Haemul Pajeon is a traditional Korean-style savory pancake made with a crisp, golden batter, loaded with scallions and a mix of seafood like shrimp, squid, and clams. It’s served with a tangy soy-based dipping sauce and is perfect as an appetizer, side, or light main dish. Crispy, chewy, and a little spicy if you like—it’s irresistible!
In a small bowl, whisk together all dipping sauce ingredients.
Adjust sweetness, heat, or acidity to your taste. Set aside.
Make sure seafood is cleaned, patted dry, and chopped into small bite-sized pieces.
Rinse scallions and slice lengthwise into thin strips if large; keep long for traditional look.
In a mixing bowl, whisk flour(s), cold water, egg, and salt until smooth.
The batter should be slightly thinner than pancake batter—add a bit more water if too thick.

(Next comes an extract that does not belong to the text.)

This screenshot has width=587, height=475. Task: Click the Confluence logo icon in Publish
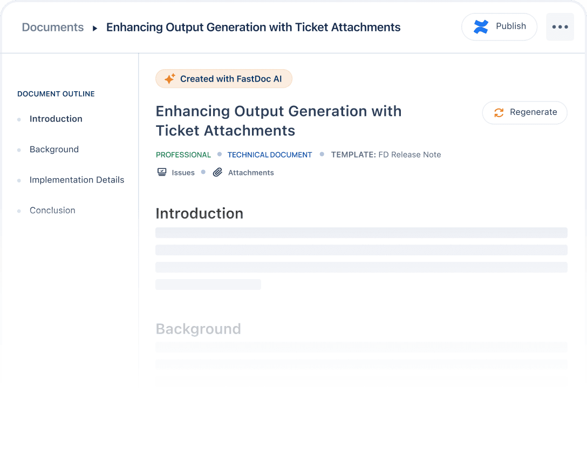pyautogui.click(x=481, y=27)
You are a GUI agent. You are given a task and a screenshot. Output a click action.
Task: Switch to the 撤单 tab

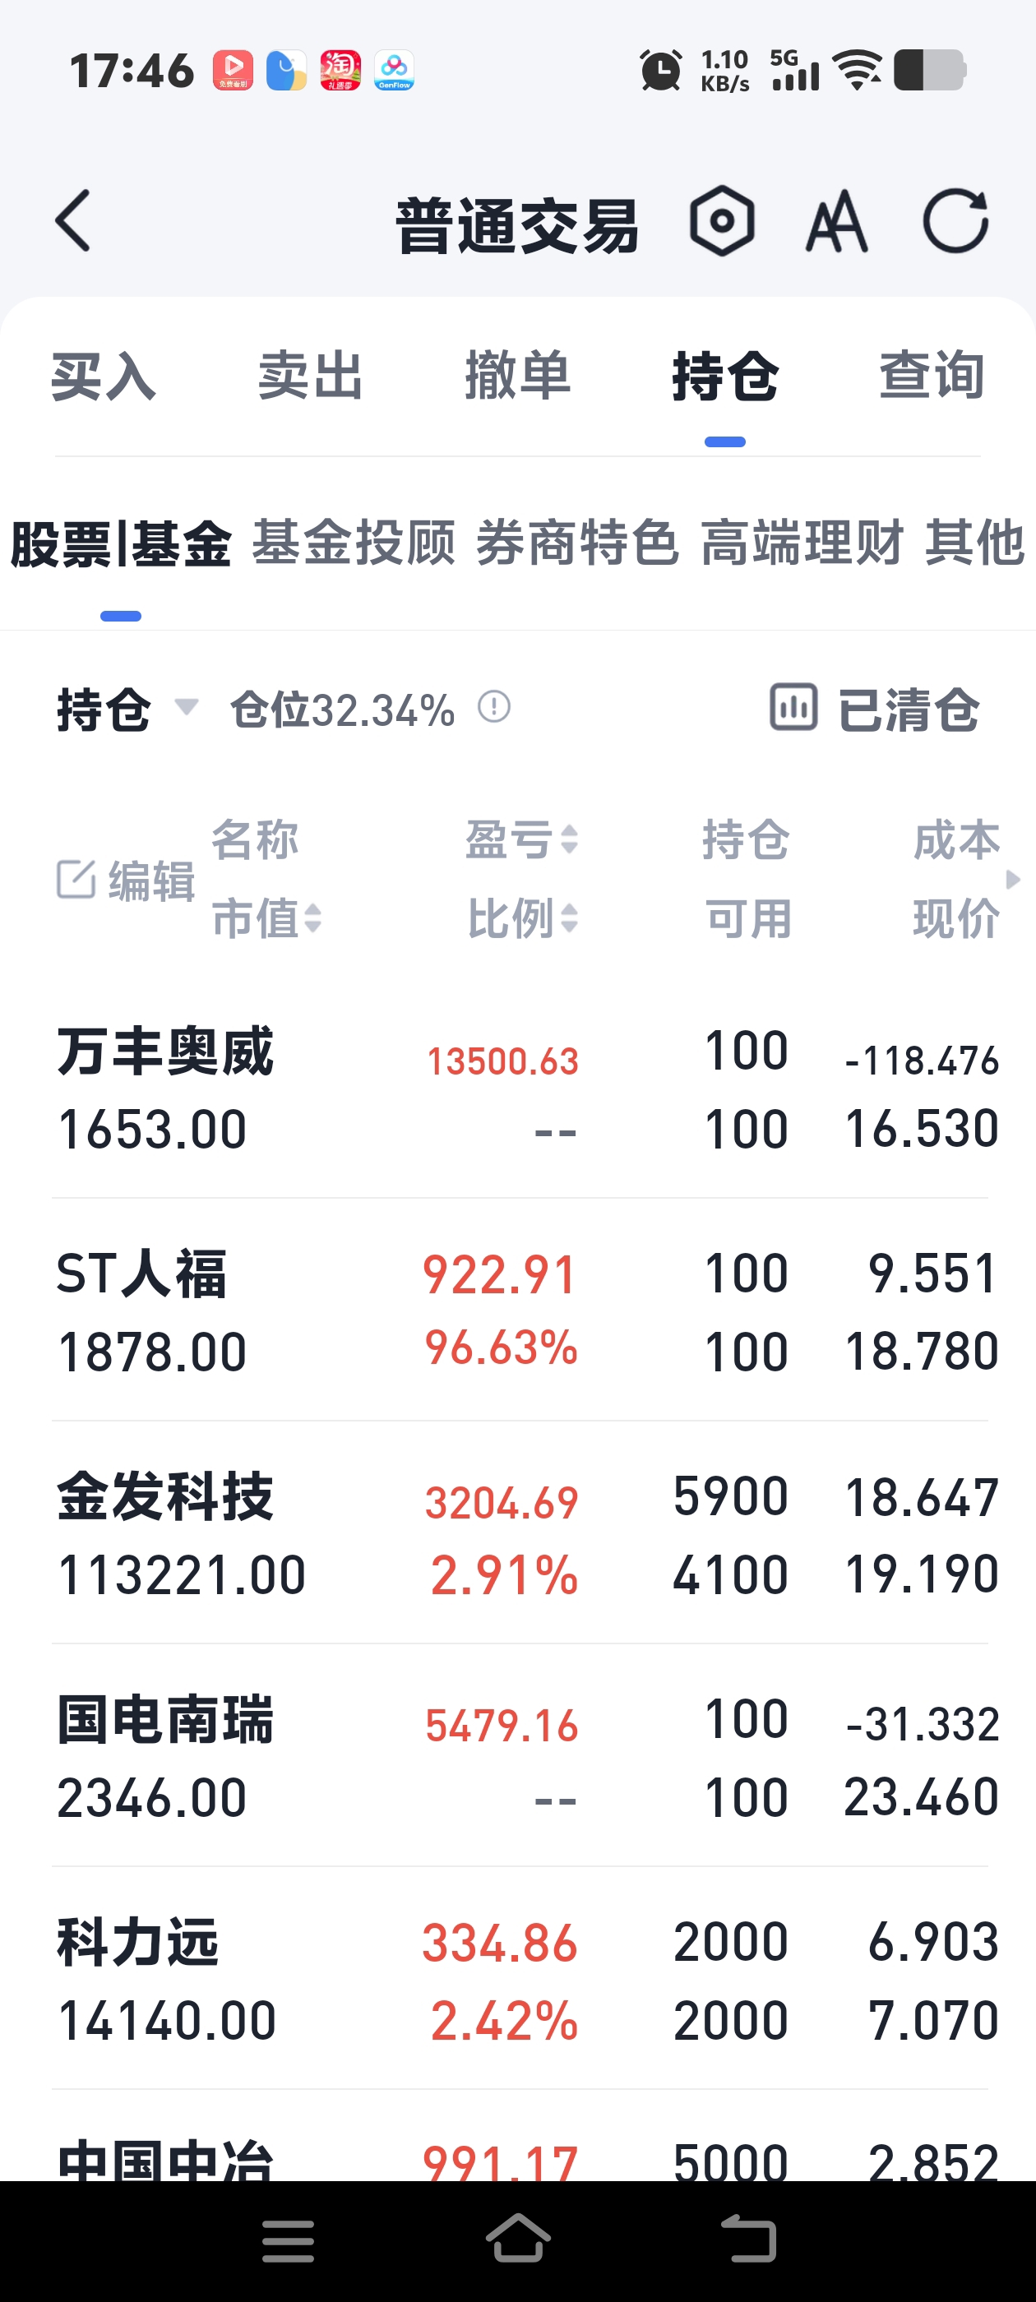coord(518,375)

Heat 2 tbsp of oil in a large nonstick or cast iron skillet over medium-high heat.
Pour in half the batter to form a large pancake (~10 inches), spreading evenly.
Quickly layer on half the seafood and scallions, gently pressing them into the batter.

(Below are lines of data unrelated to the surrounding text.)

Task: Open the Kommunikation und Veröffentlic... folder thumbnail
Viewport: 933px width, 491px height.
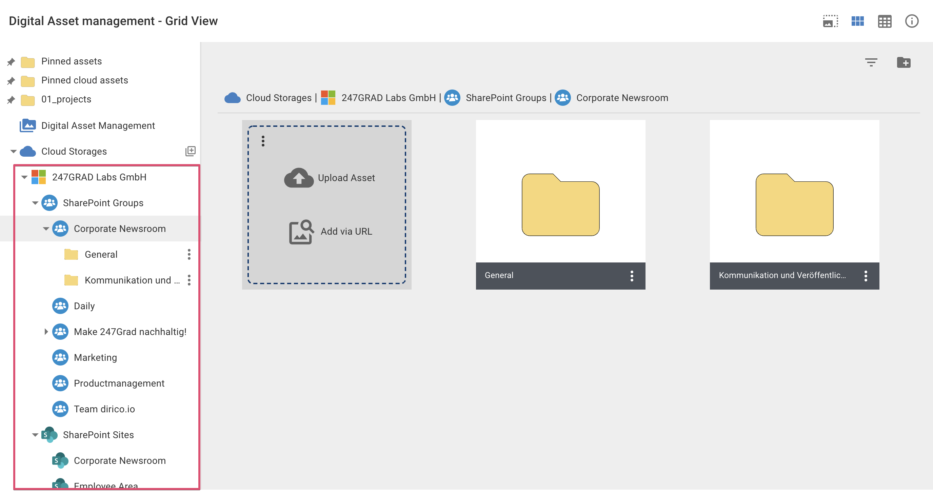Action: tap(794, 205)
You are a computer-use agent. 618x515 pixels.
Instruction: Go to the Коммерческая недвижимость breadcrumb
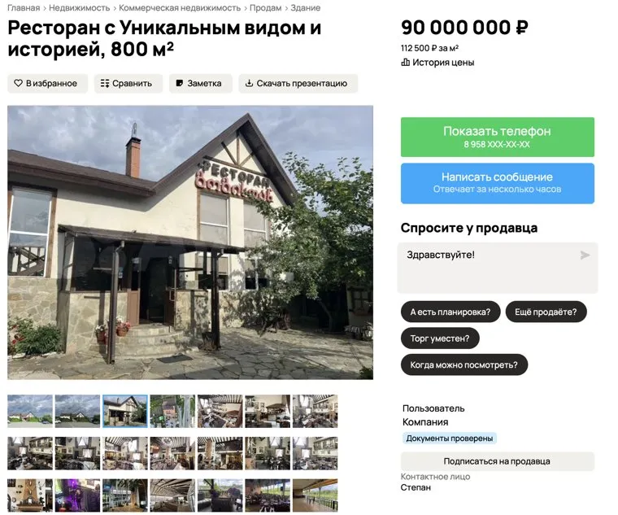point(180,8)

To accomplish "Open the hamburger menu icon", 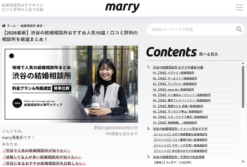I will [x=239, y=8].
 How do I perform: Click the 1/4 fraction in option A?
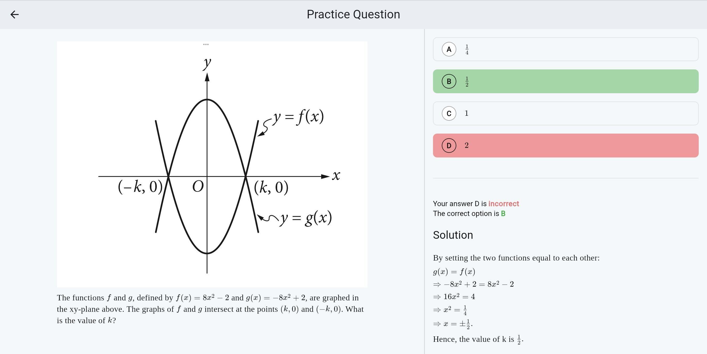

Drizzle a spoonful of extra batter over the top to “lock in” the toppings.
Cook for 4–5 minutes, pressing gently with a spatula to crisp the bottom.
Flip carefully (use two spatulas or a plate if needed), add a touch more oil, and cook the other side for 3–4 minutes, until golden brown and crispy.
Slice each pancake into wedges and serve hot with dipping sauce.
Cold water in the batter helps create a crispy texture.
Rice flour and pressing during cooking improve crunchiness.
Seafood can be substituted with what you have on hand: scallops, small oysters, or even imitation crab.
Drink: Serve with Makgeolli (Korean rice wine), light beer, or sparkling water with lime
Dessert: Try fresh fruit or sweet rice cakes (tteok) for a light finish.